Brief |
Can you carry on the page describing the hpc-netcdf-parallelization skill, starting right after its last line?

Exercise text |
%%
HPC netCDF Parallelization
What is hpc-netcdf-parallelization?
hpc-netcdf-parallelization is a Claude Code skill that makes large gridded (climate / meteorological) array computes fast and portable on any HPC, by fixing the two things that actually slow them down: I/O (chunking + read patterns) and parallelism (worker sizing + load balance). It detects the cluster’s available backends and hardware, then recommends and applies the right strategy — so the same workflow runs on an NFS workstation, a NUMA fat-node, or a Lustre/MPI cluster.
Source code: github.com/yanxingjianken/hpc-netcdf-parallelization
License: MIT
The core lesson it encodes: a “slow parallel compute” is usually slow serial I/O (redundant decompression), not slow math — so profile I/O before blaming compute or adding cores. In the CESM2-LENS2 blocking pipeline that motivated it, a 3.5-hour “compute” was 99 % netCDF decompression; switching a scattered read to a contiguous-slab read was 77× faster, and adding cores would have made it worse.
Install (Claude Code, v3.7.0+)
/plugin marketplace add yanxingjianken/hpc-netcdf-parallelization
/plugin install hpc-netcdf-parallelization
Then run /hpc-detect on your cluster, or just describe a slow netCDF / parallel job and the skill activates.
Key Features
| Feature | Description |
|---|---|
| Environment detection | Probes netCDF4 / HDF5 / zarr / NCZarr / PnetCDF, MPI + parallel-HDF5, filesystem (NFS/Lustre/GPFS), cores / NUMA / RAM → a JSON recommendation |
| Backend choice | Decision table for netCDF4 vs zarr (v3 sharded on NFS) vs NCZarr vs PnetCDF — picks what’s actually available |
| I/O fixes | Contiguous-slab reads (vs scattered isel(time=[…])), access-pattern chunking on write, data-preserving rechunking of existing files |
| Parallel compute | Load-balanced pmap (process / Dask), combinable per-pixel (sum, valid-count) means, BLAS pinning, NUMA pinning |
| Worker sizing | Sizes workers to the memory-bandwidth knee, not the core count (spectral/decompression plateau early) |
| Multi-node | Dask-distributed path (no MPI rebuild) for >1 node; MPI/PnetCDF when the stack supports it |
| CLI + JSON tools | detect_env, read_slab, rechunk, parallel_map — all emit JSON, MCP / agent-friendly |
| Commands | /hpc-detect, /hpc-rechunk, /hpc-parallelize |
Bundled Tools
| Tool | Purpose |
|---|---|
detect_env.py | Environment + backend detection → JSON recommendation (--human for a table) |
read_slab.py | Contiguous-slab reader + bench (scattered vs slab on your file) |
rechunk.py | Data-preserving rechunk to the access pattern (nccopy / xarray, --verify) |
parallel_map.py | Load-balanced pmap + combinable-mean add_accumulators, BLAS-pinned |
Quick Start
# Detect the cluster and get a recommendation
python scripts/detect_env.py --human
# Prove the read bottleneck on your own file (scattered vs contiguous slab)
%%
Information |
%%
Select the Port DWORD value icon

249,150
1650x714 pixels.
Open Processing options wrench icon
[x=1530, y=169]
%%
%%
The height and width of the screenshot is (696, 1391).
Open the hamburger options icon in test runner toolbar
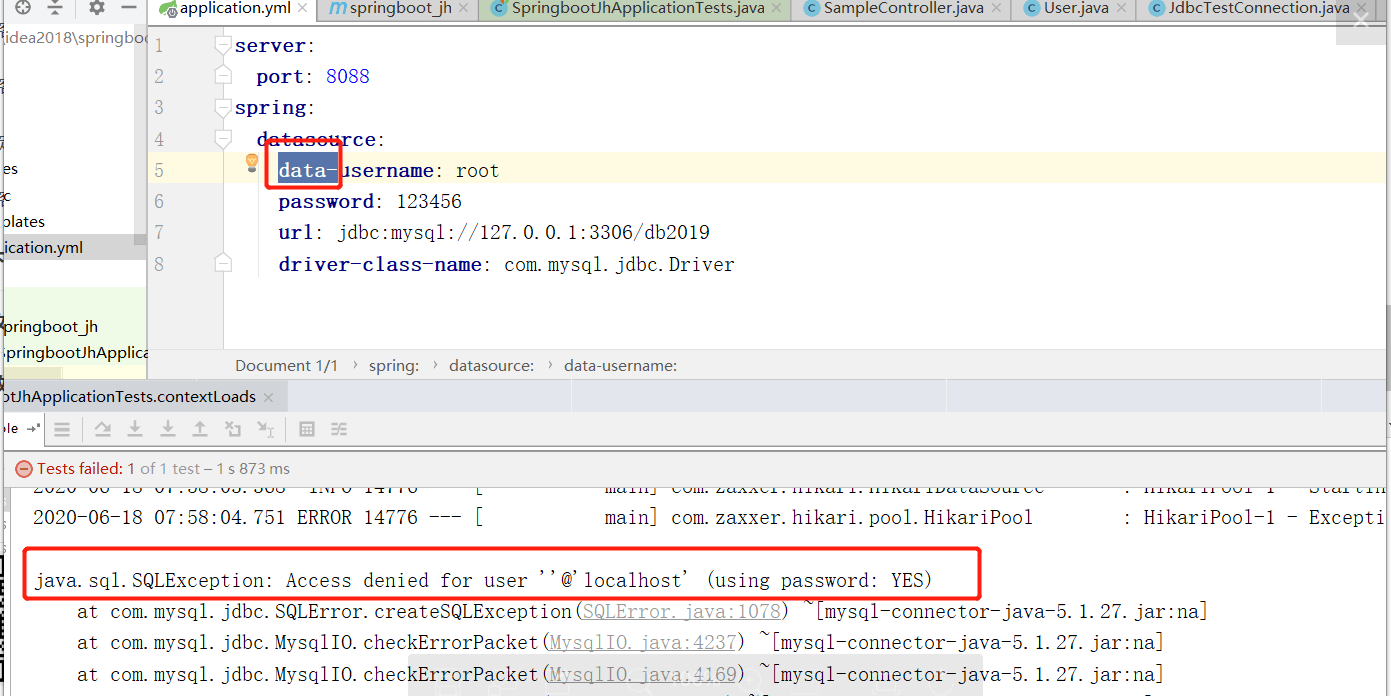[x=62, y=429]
%%
Exercise output |
python scripts/read_slab.py bench myfile.nc --vars t u v --n 30
# Rechunk an existing file data-preserving (byte-identical values)
python scripts/rechunk.py in.nc out.nc --chunks "time/1,lev/9,lat/192,lon/288" --verify
from parallel_map import pmap, add_accumulators
import functools, numpy as np
parts = pmap(process_event, events, n_workers=96) # fine-grained, BLAS-pinned
total = functools.reduce(add_accumulators, parts) # (sum, count) merge
mean = {v: np.where(c > 0, s / c, np.nan) for v, (s, c) in total.items()}
Golden Rules
- Profile I/O before blaming compute.
- Contiguous slabs in, access-pattern chunks out.
- More cores ≠ faster for memory-bandwidth-bound work — size to the bandwidth knee.
- Detect the cluster; don’t assume — backends, filesystem, and MPI differ everywhere.